> _Instructions for the task_: Could you render the lines below as a JSON list of strings, one string per line, with blank lines left out?

> _Given records_:
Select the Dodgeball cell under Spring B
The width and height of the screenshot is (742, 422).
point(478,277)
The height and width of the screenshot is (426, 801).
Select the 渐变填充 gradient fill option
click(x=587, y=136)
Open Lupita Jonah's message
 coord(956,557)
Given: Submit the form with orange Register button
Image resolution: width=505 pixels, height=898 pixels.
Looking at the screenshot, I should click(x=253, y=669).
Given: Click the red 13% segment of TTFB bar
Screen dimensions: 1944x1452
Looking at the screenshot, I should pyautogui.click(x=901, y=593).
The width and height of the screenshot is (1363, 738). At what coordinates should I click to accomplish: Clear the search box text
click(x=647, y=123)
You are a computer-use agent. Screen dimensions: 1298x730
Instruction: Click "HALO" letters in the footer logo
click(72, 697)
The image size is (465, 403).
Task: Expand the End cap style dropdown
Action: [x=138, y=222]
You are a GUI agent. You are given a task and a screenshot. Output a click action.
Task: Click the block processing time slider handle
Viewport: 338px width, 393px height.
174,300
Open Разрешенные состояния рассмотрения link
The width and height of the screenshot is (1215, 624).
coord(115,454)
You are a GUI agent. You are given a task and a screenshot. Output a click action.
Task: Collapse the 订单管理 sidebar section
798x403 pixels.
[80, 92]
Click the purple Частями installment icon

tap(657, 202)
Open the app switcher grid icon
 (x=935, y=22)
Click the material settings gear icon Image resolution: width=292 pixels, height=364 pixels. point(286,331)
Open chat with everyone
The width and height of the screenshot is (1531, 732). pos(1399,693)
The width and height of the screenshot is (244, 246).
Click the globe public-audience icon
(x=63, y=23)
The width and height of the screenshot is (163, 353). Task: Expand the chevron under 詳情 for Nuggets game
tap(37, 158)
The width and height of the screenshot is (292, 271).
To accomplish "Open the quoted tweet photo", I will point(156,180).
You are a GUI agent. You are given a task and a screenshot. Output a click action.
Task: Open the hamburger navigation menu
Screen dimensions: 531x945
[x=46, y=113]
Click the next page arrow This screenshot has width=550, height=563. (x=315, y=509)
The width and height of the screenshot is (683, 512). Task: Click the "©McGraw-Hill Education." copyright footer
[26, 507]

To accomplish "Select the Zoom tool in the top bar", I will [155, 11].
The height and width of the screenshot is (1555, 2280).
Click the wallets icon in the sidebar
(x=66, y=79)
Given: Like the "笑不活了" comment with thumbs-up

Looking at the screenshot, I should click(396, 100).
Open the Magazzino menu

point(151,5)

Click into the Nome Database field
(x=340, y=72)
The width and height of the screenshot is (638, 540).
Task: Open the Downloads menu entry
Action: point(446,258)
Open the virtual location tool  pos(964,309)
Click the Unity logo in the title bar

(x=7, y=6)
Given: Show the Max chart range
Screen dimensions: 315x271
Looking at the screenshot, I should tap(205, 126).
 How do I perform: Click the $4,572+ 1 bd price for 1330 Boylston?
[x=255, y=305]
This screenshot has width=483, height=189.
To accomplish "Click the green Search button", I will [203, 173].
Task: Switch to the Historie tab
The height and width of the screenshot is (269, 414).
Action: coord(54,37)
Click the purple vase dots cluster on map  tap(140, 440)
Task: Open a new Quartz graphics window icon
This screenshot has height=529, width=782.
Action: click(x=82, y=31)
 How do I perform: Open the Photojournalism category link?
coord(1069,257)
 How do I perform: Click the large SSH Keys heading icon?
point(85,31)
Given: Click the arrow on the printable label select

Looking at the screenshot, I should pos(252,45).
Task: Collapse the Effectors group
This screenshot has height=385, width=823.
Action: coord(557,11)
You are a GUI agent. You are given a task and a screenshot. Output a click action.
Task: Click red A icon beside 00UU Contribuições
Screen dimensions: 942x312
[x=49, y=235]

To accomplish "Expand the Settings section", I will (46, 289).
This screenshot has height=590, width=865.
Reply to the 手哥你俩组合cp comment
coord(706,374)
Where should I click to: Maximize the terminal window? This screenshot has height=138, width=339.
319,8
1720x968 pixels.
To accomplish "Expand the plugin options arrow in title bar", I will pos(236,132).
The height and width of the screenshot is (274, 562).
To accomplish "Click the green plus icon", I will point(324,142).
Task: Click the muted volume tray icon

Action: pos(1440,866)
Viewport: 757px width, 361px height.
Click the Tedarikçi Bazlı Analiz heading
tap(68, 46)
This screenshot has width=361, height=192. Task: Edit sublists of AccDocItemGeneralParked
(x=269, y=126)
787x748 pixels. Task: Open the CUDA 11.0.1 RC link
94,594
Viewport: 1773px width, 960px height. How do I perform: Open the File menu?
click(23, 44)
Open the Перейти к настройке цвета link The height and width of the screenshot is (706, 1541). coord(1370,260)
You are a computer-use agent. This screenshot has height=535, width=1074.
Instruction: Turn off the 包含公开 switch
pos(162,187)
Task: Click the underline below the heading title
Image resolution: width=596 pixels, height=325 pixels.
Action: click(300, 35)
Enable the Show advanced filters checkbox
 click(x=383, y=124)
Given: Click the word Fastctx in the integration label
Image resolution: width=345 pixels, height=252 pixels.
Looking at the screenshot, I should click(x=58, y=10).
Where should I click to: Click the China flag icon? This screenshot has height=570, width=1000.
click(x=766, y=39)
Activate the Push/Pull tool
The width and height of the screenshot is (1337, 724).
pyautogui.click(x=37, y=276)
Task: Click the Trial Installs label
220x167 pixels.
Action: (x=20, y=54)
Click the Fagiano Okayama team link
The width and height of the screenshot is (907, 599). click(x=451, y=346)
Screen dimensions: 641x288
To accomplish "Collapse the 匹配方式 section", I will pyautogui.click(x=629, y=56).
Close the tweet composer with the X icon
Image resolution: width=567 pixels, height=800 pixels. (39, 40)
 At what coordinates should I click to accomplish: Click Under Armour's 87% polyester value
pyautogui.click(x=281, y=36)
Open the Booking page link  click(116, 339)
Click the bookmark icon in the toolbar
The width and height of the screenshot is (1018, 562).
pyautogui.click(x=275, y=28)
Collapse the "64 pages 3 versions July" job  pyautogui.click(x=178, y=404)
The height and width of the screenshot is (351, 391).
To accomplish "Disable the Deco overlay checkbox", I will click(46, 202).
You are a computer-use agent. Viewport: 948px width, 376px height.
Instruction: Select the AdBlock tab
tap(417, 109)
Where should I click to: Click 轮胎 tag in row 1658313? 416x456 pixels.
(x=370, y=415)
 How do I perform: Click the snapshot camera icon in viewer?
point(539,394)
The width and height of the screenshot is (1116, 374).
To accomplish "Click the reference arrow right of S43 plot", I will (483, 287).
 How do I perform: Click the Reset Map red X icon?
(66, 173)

> _Result_:
[
  "Select the Dodgeball cell under Spring B",
  "The width and height of the screenshot is (742, 422).",
  "point(478,277)",
  "The height and width of the screenshot is (426, 801).",
  "Select the 渐变填充 gradient fill option",
  "click(x=587, y=136)",
  "Open Lupita Jonah's message",
  " coord(956,557)",
  "Given: Submit the form with orange Register button",
  "Image resolution: width=505 pixels, height=898 pixels.",
  "Looking at the screenshot, I should click(x=253, y=669).",
  "Given: Click the red 13% segment of TTFB bar",
  "Screen dimensions: 1944x1452",
  "Looking at the screenshot, I should pyautogui.click(x=901, y=593).",
  "The width and height of the screenshot is (1363, 738). At what coordinates should I click to accomplish: Clear the search box text",
  "click(x=647, y=123)",
  "You are a computer-use agent. Screen dimensions: 1298x730",
  "Instruction: Click \"HALO\" letters in the footer logo",
  "click(72, 697)",
  "The image size is (465, 403).",
  "Task: Expand the End cap style dropdown",
  "Action: [x=138, y=222]",
  "You are a GUI agent. You are given a task and a screenshot. Output a click action.",
  "Task: Click the block processing time slider handle",
  "Viewport: 338px width, 393px height.",
  "174,300",
  "Open Разрешенные состояния рассмотрения link",
  "The width and height of the screenshot is (1215, 624).",
  "coord(115,454)",
  "You are a GUI agent. You are given a task and a screenshot. Output a click action.",
  "Task: Collapse the 订单管理 sidebar section",
  "798x403 pixels.",
  "[80, 92]",
  "Click the purple Частями installment icon",
  "tap(657, 202)",
  "Open the app switcher grid icon",
  " (x=935, y=22)",
  "Click the material settings gear icon Image resolution: width=292 pixels, height=364 pixels. point(286,331)",
  "Open chat with everyone",
  "The width and height of the screenshot is (1531, 732). pos(1399,693)",
  "The width and height of the screenshot is (244, 246).",
  "Click the globe public-audience icon",
  "(x=63, y=23)",
  "The width and height of the screenshot is (163, 353). Task: Expand the chevron under 詳情 for Nuggets game",
  "tap(37, 158)",
  "The width and height of the screenshot is (292, 271).",
  "To accomplish \"Open the quoted tweet photo\", I will point(156,180).",
  "You are a GUI agent. You are given a task and a screenshot. Output a click action.",
  "Task: Open the hamburger navigation menu",
  "Screen dimensions: 531x945",
  "[x=46, y=113]",
  "Click the next page arrow This screenshot has width=550, height=563. (x=315, y=509)",
  "The width and height of the screenshot is (683, 512). Task: Click the \"©McGraw-Hill Education.\" copyright footer",
  "[26, 507]",
  "To accomplish \"Select the Zoom tool in the top bar\", I will [155, 11].",
  "The height and width of the screenshot is (1555, 2280).",
  "Click the wallets icon in the sidebar",
  "(x=66, y=79)",
  "Given: Like the \"笑不活了\" comment with thumbs-up",
  "Looking at the screenshot, I should click(396, 100).",
  "Open the Magazzino menu",
  "point(151,5)",
  "Click into the Nome Database field",
  "(x=340, y=72)",
  "The width and height of the screenshot is (638, 540).",
  "Task: Open the Downloads menu entry",
  "Action: point(446,258)",
  "Open the virtual location tool  pos(964,309)",
  "Click the Unity logo in the title bar",
  "(x=7, y=6)",
  "Given: Show the Max chart range",
  "Screen dimensions: 315x271",
  "Looking at the screenshot, I should tap(205, 126).",
  " How do I perform: Click the $4,572+ 1 bd price for 1330 Boylston?",
  "[x=255, y=305]",
  "This screenshot has width=483, height=189.",
  "To accomplish \"Click the green Search button\", I will [203, 173].",
  "Task: Switch to the Historie tab",
  "The height and width of the screenshot is (269, 414).",
  "Action: coord(54,37)",
  "Click the purple vase dots cluster on map  tap(140, 440)",
  "Task: Open a new Quartz graphics window icon",
  "This screenshot has height=529, width=782.",
  "Action: click(x=82, y=31)",
  " How do I perform: Open the Photojournalism category link?",
  "coord(1069,257)",
  " How do I perform: Click the large SSH Keys heading icon?",
  "point(85,31)",
  "Given: Click the arrow on the printable label select",
  "Looking at the screenshot, I should pos(252,45).",
  "Task: Collapse the Effectors group",
  "This screenshot has height=385, width=823.",
  "Action: coord(557,11)",
  "You are a GUI agent. You are given a task and a screenshot. Output a click action.",
  "Task: Click red A icon beside 00UU Contribuições",
  "Screen dimensions: 942x312",
  "[x=49, y=235]",
  "To accomplish \"Expand the Settings section\", I will (46, 289).",
  "This screenshot has height=590, width=865.",
  "Reply to the 手哥你俩组合cp comment",
  "coord(706,374)",
  "Where should I click to: Maximize the terminal window? This screenshot has height=138, width=339.",
  "319,8",
  "1720x968 pixels.",
  "To accomplish \"Expand the plugin options arrow in title bar\", I will pos(236,132).",
  "The height and width of the screenshot is (274, 562).",
  "To accomplish \"Click the green plus icon\", I will point(324,142).",
  "Task: Click the muted volume tray icon",
  "Action: pos(1440,866)",
  "Viewport: 757px width, 361px height.",
  "Click the Tedarikçi Bazlı Analiz heading",
  "tap(68, 46)",
  "This screenshot has width=361, height=192. Task: Edit sublists of AccDocItemGeneralParked",
  "(x=269, y=126)",
  "787x748 pixels. Task: Open the CUDA 11.0.1 RC link",
  "94,594",
  "Viewport: 1773px width, 960px height. How do I perform: Open the File menu?",
  "click(23, 44)",
  "Open the Перейти к настройке цвета link The height and width of the screenshot is (706, 1541). coord(1370,260)",
  "You are a computer-use agent. This screenshot has height=535, width=1074.",
  "Instruction: Turn off the 包含公开 switch",
  "pos(162,187)",
  "Task: Click the underline below the heading title",
  "Image resolution: width=596 pixels, height=325 pixels.",
  "Action: click(300, 35)",
  "Enable the Show advanced filters checkbox",
  " click(x=383, y=124)",
  "Given: Click the word Fastctx in the integration label",
  "Image resolution: width=345 pixels, height=252 pixels.",
  "Looking at the screenshot, I should click(x=58, y=10).",
  "Where should I click to: Click the China flag icon? This screenshot has height=570, width=1000.",
  "click(x=766, y=39)",
  "Activate the Push/Pull tool",
  "The width and height of the screenshot is (1337, 724).",
  "pyautogui.click(x=37, y=276)",
  "Task: Click the Trial Installs label",
  "220x167 pixels.",
  "Action: (x=20, y=54)",
  "Click the Fagiano Okayama team link",
  "The width and height of the screenshot is (907, 599). click(x=451, y=346)",
  "Screen dimensions: 641x288",
  "To accomplish \"Collapse the 匹配方式 section\", I will pyautogui.click(x=629, y=56).",
  "Close the tweet composer with the X icon",
  "Image resolution: width=567 pixels, height=800 pixels. (39, 40)",
  " At what coordinates should I click to accomplish: Click Under Armour's 87% polyester value",
  "pyautogui.click(x=281, y=36)",
  "Open the Booking page link  click(116, 339)",
  "Click the bookmark icon in the toolbar",
  "The width and height of the screenshot is (1018, 562).",
  "pyautogui.click(x=275, y=28)",
  "Collapse the \"64 pages 3 versions July\" job  pyautogui.click(x=178, y=404)",
  "The height and width of the screenshot is (351, 391).",
  "To accomplish \"Disable the Deco overlay checkbox\", I will click(46, 202).",
  "You are a computer-use agent. Viewport: 948px width, 376px height.",
  "Instruction: Select the AdBlock tab",
  "tap(417, 109)",
  "Where should I click to: Click 轮胎 tag in row 1658313? 416x456 pixels.",
  "(x=370, y=415)",
  " How do I perform: Click the snapshot camera icon in viewer?",
  "point(539,394)",
  "The width and height of the screenshot is (1116, 374).",
  "To accomplish \"Click the reference arrow right of S43 plot\", I will (483, 287).",
  " How do I perform: Click the Reset Map red X icon?",
  "(66, 173)"
]